IOP increased immediately after intravitreal injection in all groups, probably due in part to the increased volume associated with the injection and possibly due to the physical trauma associated with the penetration of the needle through the conjunctiva and sclera into the vitreous, withdrawal of the needle, and the pinching of the conjunctival and sclera with the tying forceps. One day later, the IOP had returned to normal values. These findings are consistent with intravitreal injection prospective studies of antiangiogenic treatments often administered by this route [36].

The histological findings of the present study showed that MSV® cells did not affect the structure of the cornea, iridocorneal angle, retina, or optic nerve. Further, examination of the liver, spleen, and gonads also revealed no unusual findings.

Several studies in rodent models of retinal pathologies revealed that MSCs injected into the vitreous cavity survived, matured, and secreted BDNF, CNTF, and bFGF for at least 4 to 5 weeks [25, 26]. In our study, to determine whether the cells remained alive beyond 5 weeks, survival of the MSV® cells was evaluated at 2 and 6 weeks after the injection. The results showed that cells were present at at least 2 weeks but were not detected by FISH at 6 weeks. FISH did not show the presence of MSV® cells outside of the vitreous cavity. It is probable that the size of the MSCs (average diameter = 17.9 μm) [37], prevented their passage through the small pores of the inner limiting membrane (average diameter = 13.5 nm) [38], thus preventing the entry of these cells into the retina. Additionally, the normal blood-retinal barrier may not allow the systemic migration of intraocular injected cells [39]. In murine models of NAION, 50% of the retinal ganglion cells die within 2 weeks of the ischemia onset [40]. Thus, a survival time of 2 weeks for the injected MSV cells could be sufficient for them to secrete neurotrophic factors that could effectively treat or at least mitigate this pathology and perhaps other retinal diseases as well.

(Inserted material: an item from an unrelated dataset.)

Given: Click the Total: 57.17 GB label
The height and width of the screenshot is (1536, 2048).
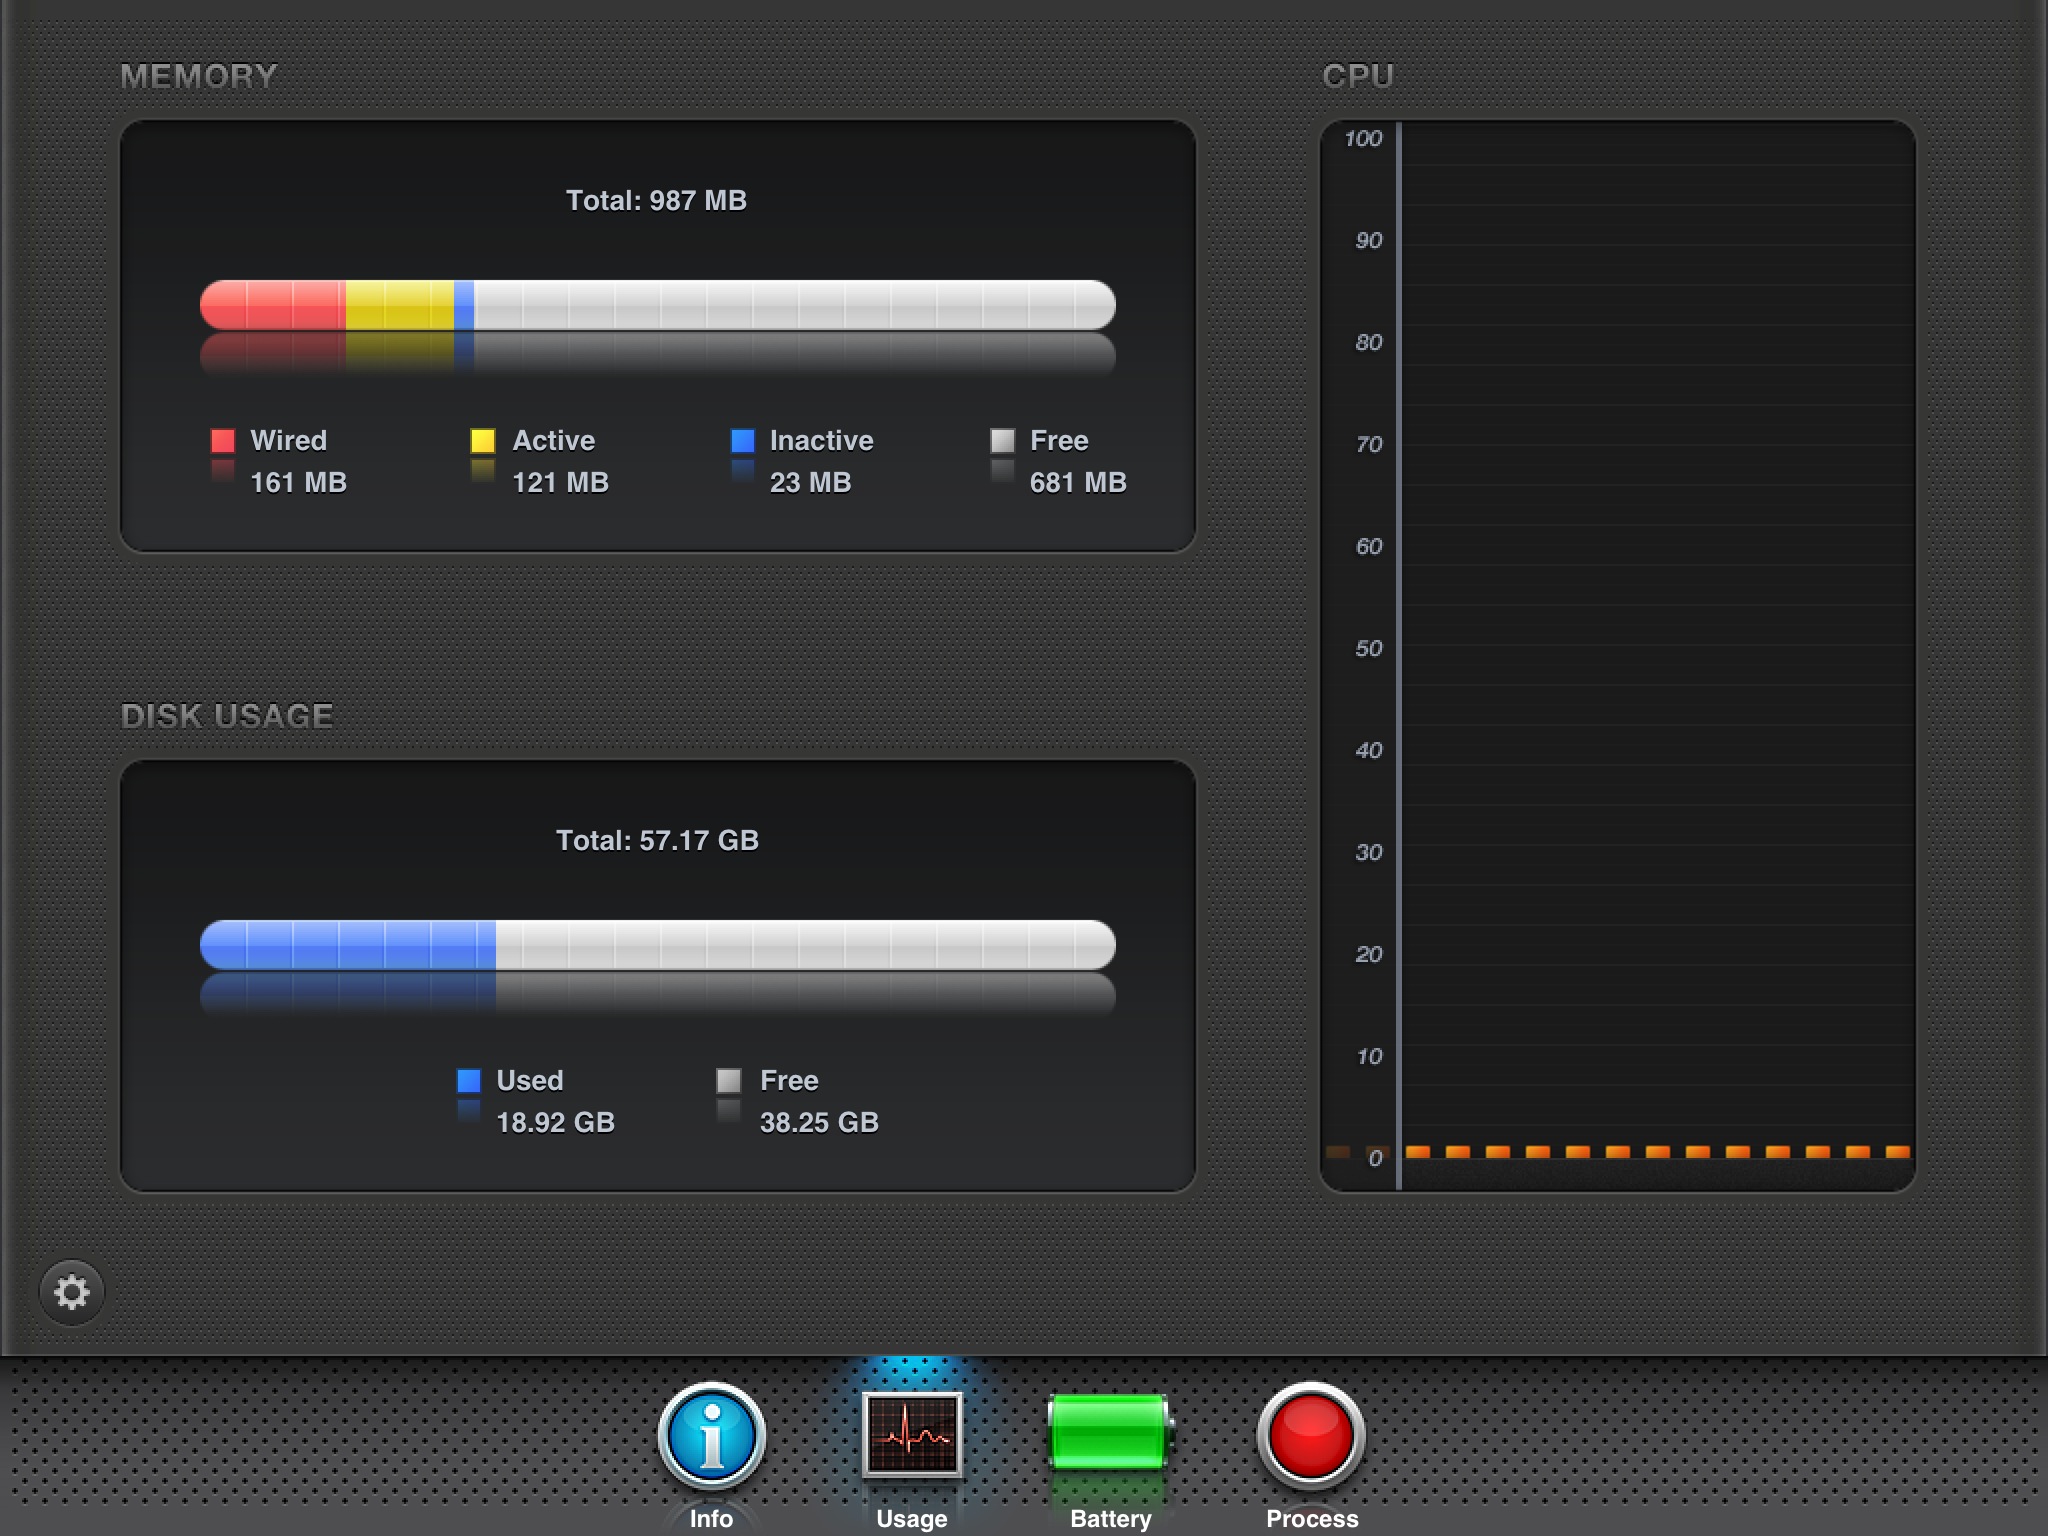Looking at the screenshot, I should (657, 841).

In summary, MSV® cells are human MSCs derived from bone marrow and are approved for allogenic or autologous use in several clinical trials by AEMPS (PEI: 15–007). Thus, MSV® is a product suitable for cell therapy and can be administered by intravitreal injection. These cells are safe and well-tolerated by healthy, immunocompetent pigmented rabbits when administered intravitreally at a dose of 15 × 106 cells/ml. Hence, we proposed that intravitreal MSV® cells are biocompatible and can be safely evaluated in clinical studies to modulate the microenvironment of diseased tissues, promote cell survival, and activate endogenous repair mechanisms of the retina and optic nerve.